Caio, lavoratore parasubordinato, lavora per tutto l’anno come co.co.co., da gennaio a dicembre, ricevendo una retribuzione pari a 12.000 euro, liquidata mensilmente dal committente;

i contributi su 12.000 euro di reddito ammontano a 3.806,40 euro, di cui 1/3 sono a carico del lavoratore e 2/3 a carico del committente, che li versa all’Inps, Gestione separata (assieme a quelli a carico del collaboratore, che gli sono trattenuti dalla retribuzione) entro il 16 del mese successivo a quello in cui è erogato il compenso: il committente di Caio, dunque, ha versato 317,20 euro per 12 mesi;

tuttavia, nonostante Caio abbia lavorato per 12 mesi e il committente abbia versato i contributi ogni mese, alla fine dell’anno il lavoratore si vede accreditati soltanto 9 mesi di contribuzione: questo perché il suo reddito imponibile è sotto il minimale da assoggettare a contribuzione, dunque gli vengono accreditati soltanto i mesi di contributi corrispondenti ai contributi versati;
548 per 31,72% (l’aliquota contributiva valida per i co.co.co., nella Gestione separata) è pari, difatti, a 4.931,83 euro circa: questi sono i contributi annui calcolati sul minimale;

rapportando al mese i contributi minimali, abbiamo un ammontare di 410,99 euro circa: vuol dire che, perché sia accreditato almeno un mese di contributi, devono essere versati, nell’anno, almeno 410,99 euro;

poiché il committente di Caio ha versato 3.806,40 euro, Caio si vede accreditati, dunque, 9 mesi di contributi (3.806,40 euro/410,99): il risultato deve essere arrotondato solo per difetto e non per eccesso (quindi non si possono accreditare 10 mesi di contributi se i versamenti non sono almeno pari a 4109,90 euro).

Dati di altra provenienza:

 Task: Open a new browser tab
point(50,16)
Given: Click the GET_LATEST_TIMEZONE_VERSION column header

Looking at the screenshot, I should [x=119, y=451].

Lo stesso procedimento di calcolo vale anche per i versamenti effettuati nel fondo delle casalinghe: in questo caso, il minimale è pari a 310 euro annui ed il minimale mensile a 25,82 euro.

In pratica, l’Inps accredita per ogni anno tanti mesi di contributi, quanti ne risultano dividendo l’importo complessivo versato nell’anno per 25,82 euro, sino a un massimo di 12 mesi. In questo modo:
se in un anno risultano versati 110 euro, ad esempio, i mesi accreditati sono 4;

perché risulti accreditata un’annualità intera, bisogna versare all’Inps 310 euro;

se in un anno sono versati più di 310 euro, i contributi non possono essere “spalmati” nelle annualità non interamente coperte, ma servono soltanto ad aumentare la misura dell’assegno di pensione.

In alcuni casi particolari i contributi non sono calcolati sulla retribuzione effettivamente erogata ma su retribuzioni stabilite convenzionalmente.

Per i lavoratori domestici l’importo del contributo orario è stabilito annualmente, sempre da una circolare dell’Inps. Tali importi sono stabiliti in relazione a retribuzioni convenzionali commisurate a fasce di retribuzione effettiva. L’Inps ha pubblicato la circolare per l’anno 2014 nella quale è confermato che per i lavoratori che prestano attività presso lo stesso datore di lavoro per più di 24 ore settimanali l’importo dei contributi da versare è fisso (nel 2014 pari a 1,01 euro ad ora, importo che si eleva a 1,08 euro all'ora in caso di contratto a termine) ed è indipendente dall’entità della retribuzione effettiva percepita. Per maggiori informazioni vediamo i contributi 2014 per lavoratori domestici.

Sulla base di retribuzioni convenzionali sono calcolati anche i contributi per i lavoratori italiani operanti all'estero, in Paesi extracomunitari con i quali non sono in vigore accordi di sicurezza sociale. Tali retribuzioni sono fissate con decreto ministeriale.